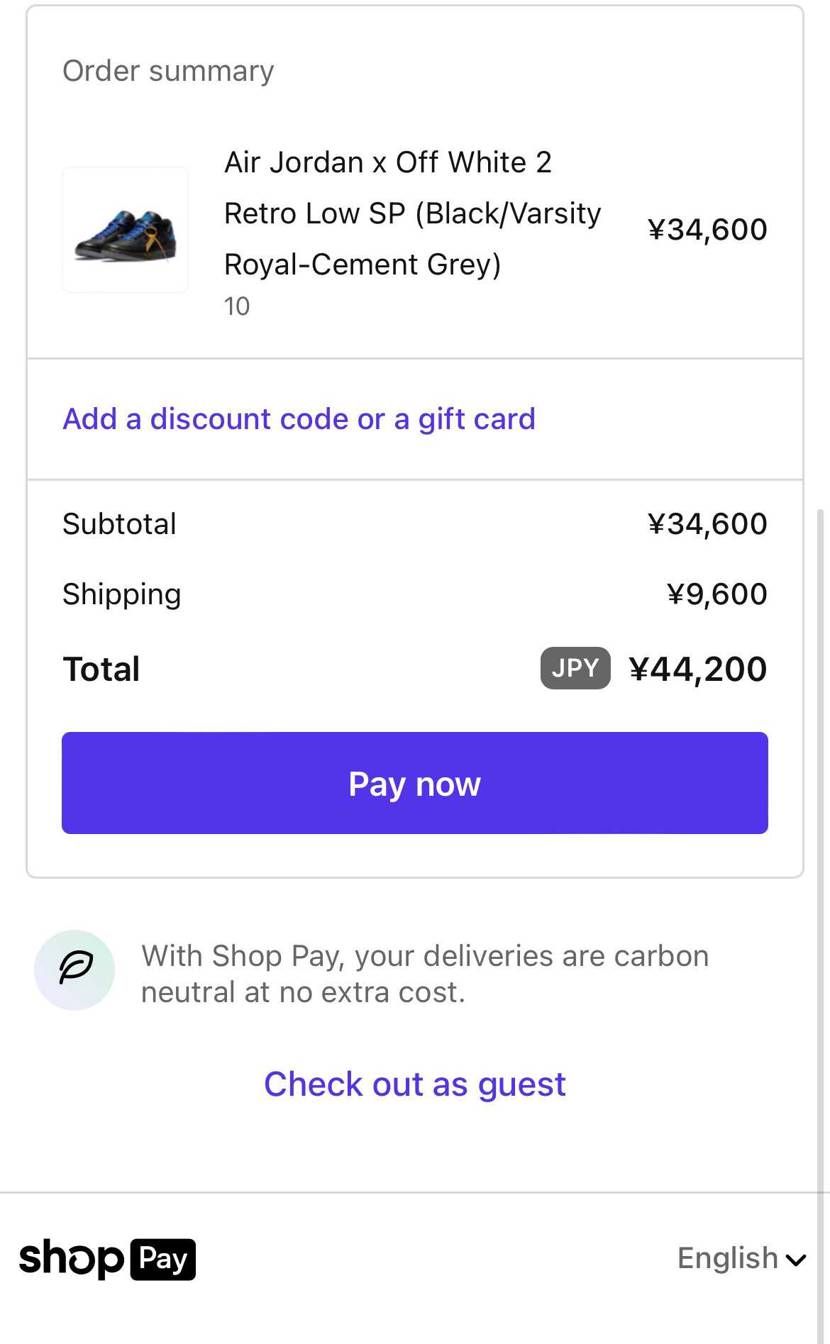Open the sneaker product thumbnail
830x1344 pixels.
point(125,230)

--------------------

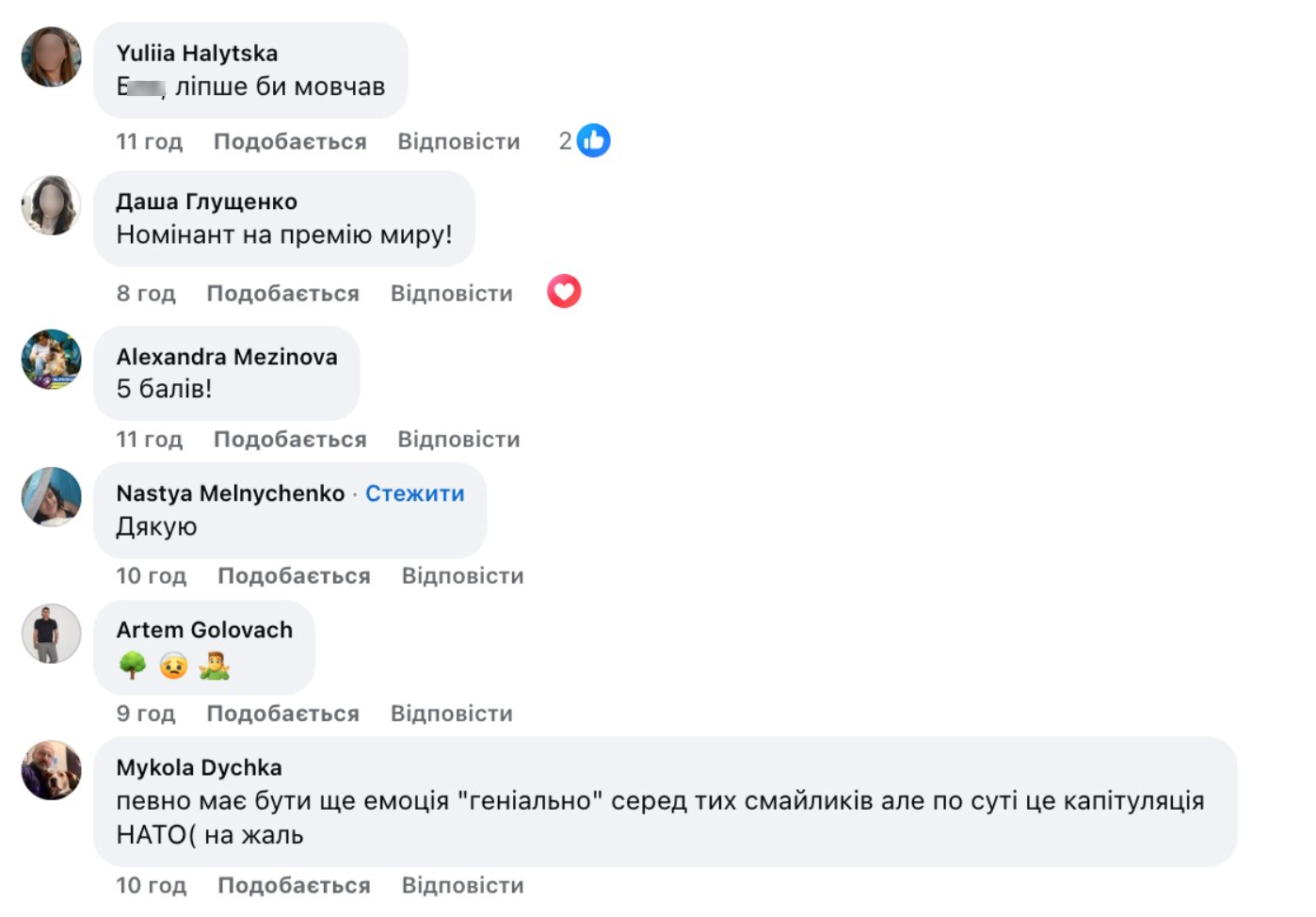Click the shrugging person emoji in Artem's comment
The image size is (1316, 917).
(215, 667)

--------------------

Requisitos: Reproduza fielmente os registros da linha que contém "Open the sneaker product thumbnail" até a linha que contém "point(125,230)", inclusive. Não inclua as imagens na resposta.

Resposta à tarefa:
Open the sneaker product thumbnail
830x1344 pixels.
point(125,230)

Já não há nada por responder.